— start of DATASET —
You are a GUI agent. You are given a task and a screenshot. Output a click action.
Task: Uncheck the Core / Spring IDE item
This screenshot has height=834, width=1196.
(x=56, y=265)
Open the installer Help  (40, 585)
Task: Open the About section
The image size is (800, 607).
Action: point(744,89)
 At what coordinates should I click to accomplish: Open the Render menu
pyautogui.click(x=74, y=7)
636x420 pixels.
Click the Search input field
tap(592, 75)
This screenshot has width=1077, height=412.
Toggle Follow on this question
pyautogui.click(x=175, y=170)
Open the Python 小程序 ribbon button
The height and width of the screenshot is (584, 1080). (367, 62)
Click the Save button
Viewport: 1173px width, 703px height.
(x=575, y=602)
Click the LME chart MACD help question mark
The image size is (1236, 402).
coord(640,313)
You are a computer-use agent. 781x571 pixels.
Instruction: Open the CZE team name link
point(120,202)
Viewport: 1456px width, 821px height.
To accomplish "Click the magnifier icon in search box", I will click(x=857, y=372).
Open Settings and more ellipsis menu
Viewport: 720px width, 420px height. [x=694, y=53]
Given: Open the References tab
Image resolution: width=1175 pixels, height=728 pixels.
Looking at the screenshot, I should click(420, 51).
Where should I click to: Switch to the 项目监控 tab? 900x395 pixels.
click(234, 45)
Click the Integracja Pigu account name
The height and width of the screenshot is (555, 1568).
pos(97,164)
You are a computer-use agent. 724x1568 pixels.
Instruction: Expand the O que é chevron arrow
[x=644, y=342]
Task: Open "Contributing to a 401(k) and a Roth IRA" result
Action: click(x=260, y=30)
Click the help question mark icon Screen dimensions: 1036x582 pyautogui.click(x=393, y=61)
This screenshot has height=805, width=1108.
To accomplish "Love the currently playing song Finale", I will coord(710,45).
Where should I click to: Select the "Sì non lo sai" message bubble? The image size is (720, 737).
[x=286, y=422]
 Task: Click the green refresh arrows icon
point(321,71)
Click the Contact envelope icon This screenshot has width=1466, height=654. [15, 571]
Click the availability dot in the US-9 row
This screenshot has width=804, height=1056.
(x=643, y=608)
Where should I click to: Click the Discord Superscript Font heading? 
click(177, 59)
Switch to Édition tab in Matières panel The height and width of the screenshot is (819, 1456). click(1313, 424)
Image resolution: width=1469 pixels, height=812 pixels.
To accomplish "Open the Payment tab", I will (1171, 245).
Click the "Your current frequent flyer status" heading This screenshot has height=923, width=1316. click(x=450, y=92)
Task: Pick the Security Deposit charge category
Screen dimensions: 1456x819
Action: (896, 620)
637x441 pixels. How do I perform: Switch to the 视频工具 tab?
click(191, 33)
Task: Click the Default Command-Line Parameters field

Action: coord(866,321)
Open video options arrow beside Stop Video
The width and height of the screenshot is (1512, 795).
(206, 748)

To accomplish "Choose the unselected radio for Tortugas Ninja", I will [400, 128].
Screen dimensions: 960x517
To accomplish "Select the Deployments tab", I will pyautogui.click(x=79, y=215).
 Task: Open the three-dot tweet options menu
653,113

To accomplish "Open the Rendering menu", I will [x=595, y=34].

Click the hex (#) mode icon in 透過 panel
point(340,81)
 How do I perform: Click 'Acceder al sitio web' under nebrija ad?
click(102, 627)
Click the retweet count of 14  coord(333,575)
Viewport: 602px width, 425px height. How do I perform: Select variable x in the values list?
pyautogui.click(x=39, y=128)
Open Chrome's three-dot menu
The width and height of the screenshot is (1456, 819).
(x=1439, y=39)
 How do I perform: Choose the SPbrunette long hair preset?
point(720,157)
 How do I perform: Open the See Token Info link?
— end of DATASET —
Extract from the data above everything from the line that contains "Task: Click the green refresh arrows icon" down to the line that contains "will (1171, 245).", and repeat those lines exactly.

> [RESPONSE TO THIS EXERCISE]
 Task: Click the green refresh arrows icon
point(321,71)
Click the Contact envelope icon This screenshot has width=1466, height=654. [15, 571]
Click the availability dot in the US-9 row
This screenshot has width=804, height=1056.
(x=643, y=608)
Where should I click to: Click the Discord Superscript Font heading? 
click(177, 59)
Switch to Édition tab in Matières panel The height and width of the screenshot is (819, 1456). click(1313, 424)
Image resolution: width=1469 pixels, height=812 pixels.
To accomplish "Open the Payment tab", I will (1171, 245).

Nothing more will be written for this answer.